Добавить в цитаты Настройки чтения

Страница 30 из 54

Дело, которым, очевидно, занимался Паркула, беглый, беспаспортный солдат, было в то время далеко не из ряда вон выходящим. Под самым Петербургом, под боком центра власти, и там «шалили», как говорилось, и преспокойно орудовали целые шайки, так что об остальной России и говорить было нечего.

– Никак невозможно было, ваше высокоблагородие, – начал Паркула, не давая прямого ответа на вопрос Чагина, – никак невозможно. Как вы изволили уезжать тогда из нашего полка, то говорили, что меня непременно переведут из штрафных. Оно и точно, пока вы были – все легко жилось, ну, а зато как уехали, просто жисти не стало, прапорщик Пирквиц прохода не стали давать… Драли сильно… походя драли… Да и сами, уезжая, такую рекомендацию дали обо мне новому офицеру, что выправиться и думать нечего. Они, видно, только вас и боялись… Ну, а потом: «Не только, – говорит, – я тебя из штрафных не переведу, а за твои все дела быть тебе сослану».
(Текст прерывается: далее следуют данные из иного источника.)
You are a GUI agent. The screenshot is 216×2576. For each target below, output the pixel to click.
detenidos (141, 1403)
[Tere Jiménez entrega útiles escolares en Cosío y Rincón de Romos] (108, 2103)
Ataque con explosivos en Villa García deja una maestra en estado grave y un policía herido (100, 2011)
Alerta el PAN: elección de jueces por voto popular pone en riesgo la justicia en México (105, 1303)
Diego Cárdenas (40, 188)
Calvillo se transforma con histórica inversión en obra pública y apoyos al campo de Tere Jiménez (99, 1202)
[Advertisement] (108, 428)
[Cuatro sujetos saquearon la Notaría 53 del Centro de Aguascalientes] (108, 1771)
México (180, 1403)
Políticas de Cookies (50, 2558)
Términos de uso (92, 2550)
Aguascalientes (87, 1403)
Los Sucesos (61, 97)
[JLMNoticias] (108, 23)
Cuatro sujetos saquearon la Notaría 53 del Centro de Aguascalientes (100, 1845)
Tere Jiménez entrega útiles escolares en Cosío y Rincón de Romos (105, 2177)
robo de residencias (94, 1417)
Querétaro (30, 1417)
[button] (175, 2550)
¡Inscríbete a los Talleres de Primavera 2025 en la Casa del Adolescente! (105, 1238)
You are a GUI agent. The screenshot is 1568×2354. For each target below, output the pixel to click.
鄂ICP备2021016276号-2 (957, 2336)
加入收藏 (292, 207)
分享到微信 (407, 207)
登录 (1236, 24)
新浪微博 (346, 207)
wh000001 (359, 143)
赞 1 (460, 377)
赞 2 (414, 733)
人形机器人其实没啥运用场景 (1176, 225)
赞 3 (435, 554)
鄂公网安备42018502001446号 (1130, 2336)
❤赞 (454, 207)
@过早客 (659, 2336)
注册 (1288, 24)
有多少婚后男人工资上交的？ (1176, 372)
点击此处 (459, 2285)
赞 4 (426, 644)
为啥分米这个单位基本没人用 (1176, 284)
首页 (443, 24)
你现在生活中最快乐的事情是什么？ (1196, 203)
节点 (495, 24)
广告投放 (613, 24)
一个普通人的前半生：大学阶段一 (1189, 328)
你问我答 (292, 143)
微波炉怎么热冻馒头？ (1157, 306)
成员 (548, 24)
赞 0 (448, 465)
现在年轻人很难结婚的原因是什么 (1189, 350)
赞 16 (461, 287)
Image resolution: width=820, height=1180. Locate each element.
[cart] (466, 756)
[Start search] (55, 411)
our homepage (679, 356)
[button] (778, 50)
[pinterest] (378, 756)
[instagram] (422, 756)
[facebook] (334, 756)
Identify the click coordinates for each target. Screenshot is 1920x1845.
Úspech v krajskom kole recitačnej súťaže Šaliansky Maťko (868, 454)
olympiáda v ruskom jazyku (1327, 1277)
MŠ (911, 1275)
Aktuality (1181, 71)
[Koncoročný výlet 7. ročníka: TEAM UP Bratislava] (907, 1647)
– Неужели? – невольно перебил Чагин.

– Как пред Богом, истинную правду вам говорю, а сами знаете, ваше высокоблагородие, я ни в чем виноват не был… ни в чем…

Чагин был вполне уверен, что Паркула не был виноват, и, зная Пирквица, должен был почувствовать, что и то, что рассказал про него Паркула, была истинная правда. И первое чувство отталкивающей брезгливости, которое он ощутил к бывшему солдату, увидя его теперешнее ремесло, смягчилось в нем.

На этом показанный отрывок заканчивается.